"""

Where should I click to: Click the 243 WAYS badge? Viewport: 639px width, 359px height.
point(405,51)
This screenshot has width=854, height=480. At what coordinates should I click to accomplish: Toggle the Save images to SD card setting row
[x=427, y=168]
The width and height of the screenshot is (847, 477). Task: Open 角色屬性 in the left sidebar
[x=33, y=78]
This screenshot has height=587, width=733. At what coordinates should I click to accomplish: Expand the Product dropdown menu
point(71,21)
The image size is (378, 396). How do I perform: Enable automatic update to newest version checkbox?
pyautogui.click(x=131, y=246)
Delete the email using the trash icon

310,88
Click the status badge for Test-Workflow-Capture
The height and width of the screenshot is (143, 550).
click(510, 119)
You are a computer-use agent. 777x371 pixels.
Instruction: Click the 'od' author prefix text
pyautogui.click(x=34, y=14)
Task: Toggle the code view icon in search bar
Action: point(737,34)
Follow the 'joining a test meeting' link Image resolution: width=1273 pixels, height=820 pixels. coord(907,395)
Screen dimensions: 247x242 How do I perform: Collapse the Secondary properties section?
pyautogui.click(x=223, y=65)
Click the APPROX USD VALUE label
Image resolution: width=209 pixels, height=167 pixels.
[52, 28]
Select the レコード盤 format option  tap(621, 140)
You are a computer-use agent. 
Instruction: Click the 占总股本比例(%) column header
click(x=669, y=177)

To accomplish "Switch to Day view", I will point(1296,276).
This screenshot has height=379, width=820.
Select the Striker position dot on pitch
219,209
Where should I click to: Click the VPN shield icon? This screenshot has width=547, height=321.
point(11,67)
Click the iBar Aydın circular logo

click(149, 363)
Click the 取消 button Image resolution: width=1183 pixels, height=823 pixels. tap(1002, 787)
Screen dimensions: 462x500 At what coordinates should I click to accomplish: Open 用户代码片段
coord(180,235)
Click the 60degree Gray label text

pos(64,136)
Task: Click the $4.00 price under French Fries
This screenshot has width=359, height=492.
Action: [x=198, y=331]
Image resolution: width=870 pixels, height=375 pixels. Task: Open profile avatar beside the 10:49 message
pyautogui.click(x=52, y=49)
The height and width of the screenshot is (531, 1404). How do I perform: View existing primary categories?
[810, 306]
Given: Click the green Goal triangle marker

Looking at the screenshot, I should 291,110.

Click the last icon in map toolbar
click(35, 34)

"""

Reproduce all of the entries above, swapping every "Instruction" for "Directive" and leaving everything else the same.

Where should I click to: Click the 243 WAYS badge? Viewport: 639px width, 359px height.
point(405,51)
This screenshot has width=854, height=480. At what coordinates should I click to accomplish: Toggle the Save images to SD card setting row
[x=427, y=168]
The width and height of the screenshot is (847, 477). Task: Open 角色屬性 in the left sidebar
[x=33, y=78]
This screenshot has height=587, width=733. At what coordinates should I click to accomplish: Expand the Product dropdown menu
point(71,21)
The image size is (378, 396). How do I perform: Enable automatic update to newest version checkbox?
pyautogui.click(x=131, y=246)
Delete the email using the trash icon

310,88
Click the status badge for Test-Workflow-Capture
The height and width of the screenshot is (143, 550).
click(510, 119)
You are a computer-use agent. 777x371 pixels.
Directive: Click the 'od' author prefix text
pyautogui.click(x=34, y=14)
Task: Toggle the code view icon in search bar
Action: point(737,34)
Follow the 'joining a test meeting' link Image resolution: width=1273 pixels, height=820 pixels. coord(907,395)
Screen dimensions: 247x242 How do I perform: Collapse the Secondary properties section?
pyautogui.click(x=223, y=65)
Click the APPROX USD VALUE label
Image resolution: width=209 pixels, height=167 pixels.
[52, 28]
Select the レコード盤 format option  tap(621, 140)
You are a computer-use agent. 
Directive: Click the 占总股本比例(%) column header
click(x=669, y=177)

To accomplish "Switch to Day view", I will point(1296,276).
This screenshot has height=379, width=820.
Select the Striker position dot on pitch
219,209
Where should I click to: Click the VPN shield icon? This screenshot has width=547, height=321.
point(11,67)
Click the iBar Aydın circular logo

click(149, 363)
Click the 取消 button Image resolution: width=1183 pixels, height=823 pixels. tap(1002, 787)
Screen dimensions: 462x500 At what coordinates should I click to accomplish: Open 用户代码片段
coord(180,235)
Click the 60degree Gray label text

pos(64,136)
Task: Click the $4.00 price under French Fries
This screenshot has width=359, height=492.
Action: [x=198, y=331]
Image resolution: width=870 pixels, height=375 pixels. Task: Open profile avatar beside the 10:49 message
pyautogui.click(x=52, y=49)
The height and width of the screenshot is (531, 1404). How do I perform: View existing primary categories?
[810, 306]
Given: Click the green Goal triangle marker

Looking at the screenshot, I should 291,110.

Click the last icon in map toolbar
click(35, 34)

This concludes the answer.